Awful figures show job destruction is set to continue well into 2011

It is young people who have been most dramatically affected by the jobs crisis

It is young people who have been most dramatically affected by the jobs crisis

YESTERDAYS AWFUL figures on jobs and joblessness push out the timeframe for recovery and make the challenge of shrinking the legions of unemployed all the greater.

The unemployment numbers came as a shock, with the jobless rate rising by a full percentage point in just three months. Although weakness has been evident across the economy in recent months, nothing suggested that joblessness would jump by the biggest margin since the worst of the employment shock in the first half of 2009.

According to earlier data containing the monthly count of dole claimants, in which an estimate of the rate of joblessness is included, unemployment was high but stable during the second half of last year.

READ MORE

Those numbers were subject to a significant revision yesterday as the more definitive but less timely Quarterly National Household Survey (QNHS) was published. In the final months of 2010, we now know that the unemployment rate rose steadily to reach a 17-year high.

Chart 1 illustrates the sharp uptick in the rate of joblessness in the second half of 2010. It also shows that joblessness among women is now rising as rapidly as among men – a marked change on earlier phases of the recession when male construction workers were disproportionately affected by lay-offs.

According to separate figures covering 34 economies, published yesterday by the Paris-based Organisation for Economic Cooperation and Development (chart 2), Ireland is now suffering the second highest jobless rate among countries in the developed world.

Between the third and fourth quarters of 2010, Ireland overtook Estonia and Slovakia to arrive at that unwanted position. Only Spain, which also became construction-dependent during its property frenzy, has a larger share of its people idle.

But it was not only the surprise headline rate of unemployment that gives cause for gloom. Almost everything else in the QNHS did, too.

The news on the numbers at work was hope-crushing. As chart 3 shows, from the extreme of the 75,000 net job loss suffered in the first three months of 2009, the violence of the shake-out in the labour market had been easing until six months ago.
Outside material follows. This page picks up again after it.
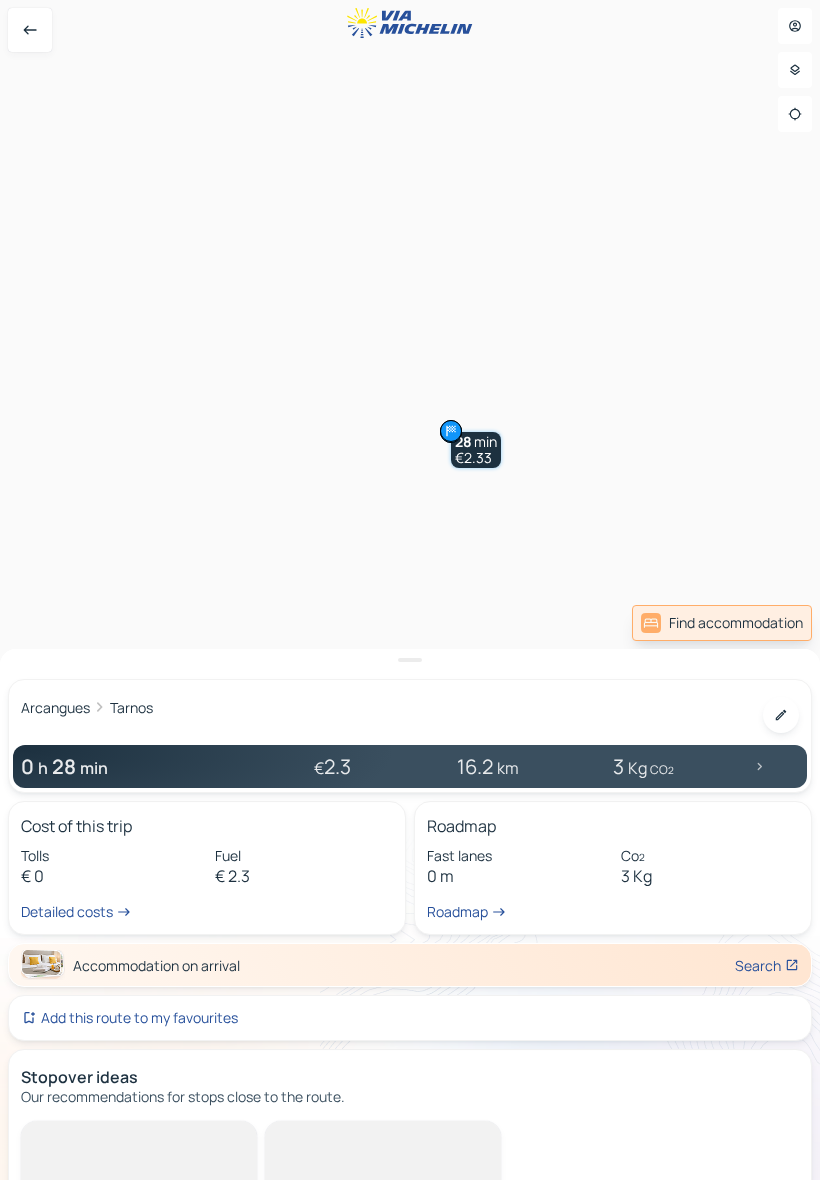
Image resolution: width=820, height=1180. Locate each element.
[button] (476, 450)
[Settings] (795, 70)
In the third quarter, the trend was halted.

Sectorally, the usual suspect accounted for the biggest single share of the final quarter’s job losses. Net employment in construction fell by almost 5,000 in just three months on a seasonally adjusted basis. The latest figures show that the peak-to-trough jobs change in the industry has reached a staggering 164,000.

No sector is generating consistent employment growth and others – construction included – have yet to hit bottom. Job destruction is set to continue well into 2011.

If there is cause for intergenerational grievance, nowhere is it more obvious than employment. As chart 4 shows, it is young people who have been most dramatically affected by the jobs crisis, while the more mature have, in relative terms, been spared.

The number of teenagers at work has fallen by more than half. Early twentysomethings have fared little better. At the other end of the spectrum the late fiftysomethings is the only age group to have registered an increase in numbers working.

The news on the long-term unemployment was predictably grim, following the trend observed since recession took hold.

Economists find consistently and across all economies that the longer one is unemployed, the more “detached” one becomes from the labour market. In plain English, that means that the longer you spend out of work, the lower are your chances of getting back into employment.

In that regard, among the most depressing figures from yesterday’s thoroughly depressing publication was that those unemployed for more than a year for the first time outnumbered those who have been out of work for under 12 months.

Given that there has not been any significant change in the number of students over the past two years, according to the same data source, there is no evidence to suggest that the legion of youngsters lured into the building industry during the boom are reskilling in large numbers.